# Thread: Motion in an inclined plane

1. ## Motion in an inclined plane

A model car O is moving up an inclined road AB, at 30° to the horizontal,The weight W of the car is 1000N,the frictional force down the plane is 100N and the force on the car due to the engine is 800N up the plane AB.

So Calculate
(a)The component of the weight down the plane AB
(b)The resultant force on the car up the plane
(c)The reaction R on the car at right angles to the road AB if this is balanced by the component of the weight in the opposite direction OC.

2. ## Re: Motion in an inclined plane

Hi, srirahulan. My physics is a little rusty, but if I remember correctly this is more or less a trig problem. I have attached a picture that should get you started. A few other things that may be helpful:

1. You know what the green vector is from the given information.

2. The answer to part a) is the red part of the triangle (expressedin Newtons) in the picture.

3. To solve part b) take all the forces that are going "down the ramp" and subtract them from any forces that are known to be pushing "up the ramp"

4. The answer to part c) is the blue part of the triangle (expressed in Newtons) in the picture.

3. ## Re: Motion in an inclined plane

I can understand But I have some doubts in the (a) question i want to use sin 30 or cos 30.. Please Explain ...

4. ## Re: Motion in an inclined plane

For part a) you're trying to find the red part of the triangle, which is opposite to the 30 degree angle in the colored triangle.
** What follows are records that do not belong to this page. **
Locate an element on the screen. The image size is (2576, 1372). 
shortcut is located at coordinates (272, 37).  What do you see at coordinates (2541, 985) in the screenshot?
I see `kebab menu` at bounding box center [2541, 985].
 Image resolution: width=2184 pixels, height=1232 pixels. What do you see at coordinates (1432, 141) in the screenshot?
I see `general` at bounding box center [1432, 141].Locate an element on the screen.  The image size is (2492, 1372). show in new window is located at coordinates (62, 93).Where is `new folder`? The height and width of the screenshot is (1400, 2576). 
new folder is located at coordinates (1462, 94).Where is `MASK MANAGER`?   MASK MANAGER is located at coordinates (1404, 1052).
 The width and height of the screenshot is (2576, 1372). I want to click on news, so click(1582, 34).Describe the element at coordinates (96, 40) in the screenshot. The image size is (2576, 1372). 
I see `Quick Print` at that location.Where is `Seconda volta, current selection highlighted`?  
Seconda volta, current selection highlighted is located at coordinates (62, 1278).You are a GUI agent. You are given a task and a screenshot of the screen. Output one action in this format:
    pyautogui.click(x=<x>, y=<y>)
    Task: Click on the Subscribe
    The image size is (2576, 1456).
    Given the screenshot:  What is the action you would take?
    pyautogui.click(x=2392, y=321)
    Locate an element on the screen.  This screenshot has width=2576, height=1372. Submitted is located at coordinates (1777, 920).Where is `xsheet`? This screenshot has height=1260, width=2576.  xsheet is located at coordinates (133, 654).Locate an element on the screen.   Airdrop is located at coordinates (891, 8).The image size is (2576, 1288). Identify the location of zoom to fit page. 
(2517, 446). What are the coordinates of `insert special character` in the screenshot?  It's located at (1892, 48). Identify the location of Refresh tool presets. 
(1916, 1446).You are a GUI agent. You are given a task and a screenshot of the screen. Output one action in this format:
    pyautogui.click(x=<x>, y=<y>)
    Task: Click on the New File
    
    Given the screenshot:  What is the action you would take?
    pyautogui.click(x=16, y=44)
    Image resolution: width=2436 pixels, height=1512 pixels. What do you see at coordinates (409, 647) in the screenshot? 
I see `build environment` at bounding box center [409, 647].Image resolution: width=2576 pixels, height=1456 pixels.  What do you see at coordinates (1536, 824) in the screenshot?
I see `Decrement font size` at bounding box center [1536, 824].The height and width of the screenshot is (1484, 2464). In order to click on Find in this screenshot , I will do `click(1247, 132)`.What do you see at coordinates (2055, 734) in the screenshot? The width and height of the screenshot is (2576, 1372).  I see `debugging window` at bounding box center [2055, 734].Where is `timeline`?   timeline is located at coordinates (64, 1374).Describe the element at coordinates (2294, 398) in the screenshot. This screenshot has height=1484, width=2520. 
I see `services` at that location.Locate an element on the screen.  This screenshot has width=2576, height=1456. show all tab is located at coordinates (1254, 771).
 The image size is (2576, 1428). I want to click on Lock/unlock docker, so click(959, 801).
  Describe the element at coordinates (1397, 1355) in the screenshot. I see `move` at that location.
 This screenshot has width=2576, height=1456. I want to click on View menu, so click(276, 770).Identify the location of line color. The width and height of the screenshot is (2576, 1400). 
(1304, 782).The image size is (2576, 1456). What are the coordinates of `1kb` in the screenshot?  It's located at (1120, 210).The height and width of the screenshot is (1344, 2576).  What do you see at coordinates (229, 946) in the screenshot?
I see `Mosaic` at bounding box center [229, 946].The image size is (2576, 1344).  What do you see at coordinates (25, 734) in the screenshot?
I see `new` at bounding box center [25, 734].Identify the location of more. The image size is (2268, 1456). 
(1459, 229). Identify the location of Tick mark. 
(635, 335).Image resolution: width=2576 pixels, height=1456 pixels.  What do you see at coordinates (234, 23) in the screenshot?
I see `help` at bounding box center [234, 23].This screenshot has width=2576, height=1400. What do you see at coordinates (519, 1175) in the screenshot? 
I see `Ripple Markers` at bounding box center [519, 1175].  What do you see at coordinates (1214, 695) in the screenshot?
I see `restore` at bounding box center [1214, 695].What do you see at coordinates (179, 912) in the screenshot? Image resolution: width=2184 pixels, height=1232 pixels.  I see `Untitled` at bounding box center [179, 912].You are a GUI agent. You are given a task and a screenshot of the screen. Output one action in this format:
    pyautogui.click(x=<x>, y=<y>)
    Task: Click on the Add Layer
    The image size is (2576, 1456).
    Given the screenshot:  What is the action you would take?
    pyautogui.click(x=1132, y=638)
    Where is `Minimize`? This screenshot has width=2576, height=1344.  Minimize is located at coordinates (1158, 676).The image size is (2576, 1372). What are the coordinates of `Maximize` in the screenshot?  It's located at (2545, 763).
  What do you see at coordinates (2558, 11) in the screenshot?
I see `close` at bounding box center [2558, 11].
So we need to think of which trig function related the opposite side with the hypotenuse. Does this clear everything up for you?

5. ## Re: Motion in an inclined plane

I can't Understand please explain more.

6. ## Re: Motion in an inclined plane

Sine is the trig function that relates opposite with hypotenuse. So we want to use sine:

$\displaystyle \sin(30)=\frac{\text{red}}{1000}$.

Now solve for "red"

7. ## Re: Motion in an inclined plane

Okay Thanks.I can understand Now.